On October 22 (November 2), 1721, the Russian Empire was proclaimed. Peter the Great became its first emperor. The meaning of the transformation of the kingdom into an empire was that Peter carried out a number of reforms: in particular, he “cut a window to Europe.” In other words, Russia gained access to the ice-free ports of the Baltic Sea and seized a number of lands around the new imperial capital, St. Petersburg. Later, the Russian Empire gained access to the Black and Caspian Seas. And after the conquest of the Far East – also access to the Pacific Ocean. With access to each next sea, the status of the empire was strengthened. The Russian Federation declared itself the legal successor of the Soviet Union, which itself, in turn, was the heir to the Russian Empire. Both arrogated to themselves the “historical rights” of the Russian Empire.
To understand what is happening, let’s recall Russia’s stated goals in Ukraine. After five months of “special operation” we see that at least one of them – “demilitarization” – has failed. Instead of “demilitarization”, the number of weapons and ammunition in Ukraine, thanks to the help of the West, has increased by several orders of magnitude.
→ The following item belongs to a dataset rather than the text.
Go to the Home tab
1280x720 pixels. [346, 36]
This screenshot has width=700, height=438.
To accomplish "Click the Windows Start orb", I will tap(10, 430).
What about the second goal – “denazification”? The level of “Nazification” – if we mean the opposition to Putin’s Russia – on the territory of Ukraine has increased significantly due to the actions of its “liberators”. By arrogating to itself the rule of deciding who is a Nazi and who is not, the Russian Federation has exposed all the weakness of its moral character in relation to the civilian population of Ukraine.
The fighting in Ukraine continues much longer than the initiators of the conflict expected. How and under what circumstances can it end? Russia can stop hostilities if it fully takes Donbass and Novorossiya under its control. The “Novorossiya” project (literally: “new Russia”) implies the “liberation” of Ukraine from a number of territories that were once part of the Russian Empire. The cities of Dnepropetrovsk, Kherson, Melitopol, Mariupol, Berdyansk, Nikolaev, Zaporozhye, Tiraspol (on the territory of the Moldavian Transnistria occupied by Russian troops) – all of them were once part of Novorossia, a province of the Russian Empire. Their return is the goal of the liberation conflict. “Liberation” is accompanied by the creation of a new region of the Russian Federation with the name of the former province of the Russian Empire, Novorossiya.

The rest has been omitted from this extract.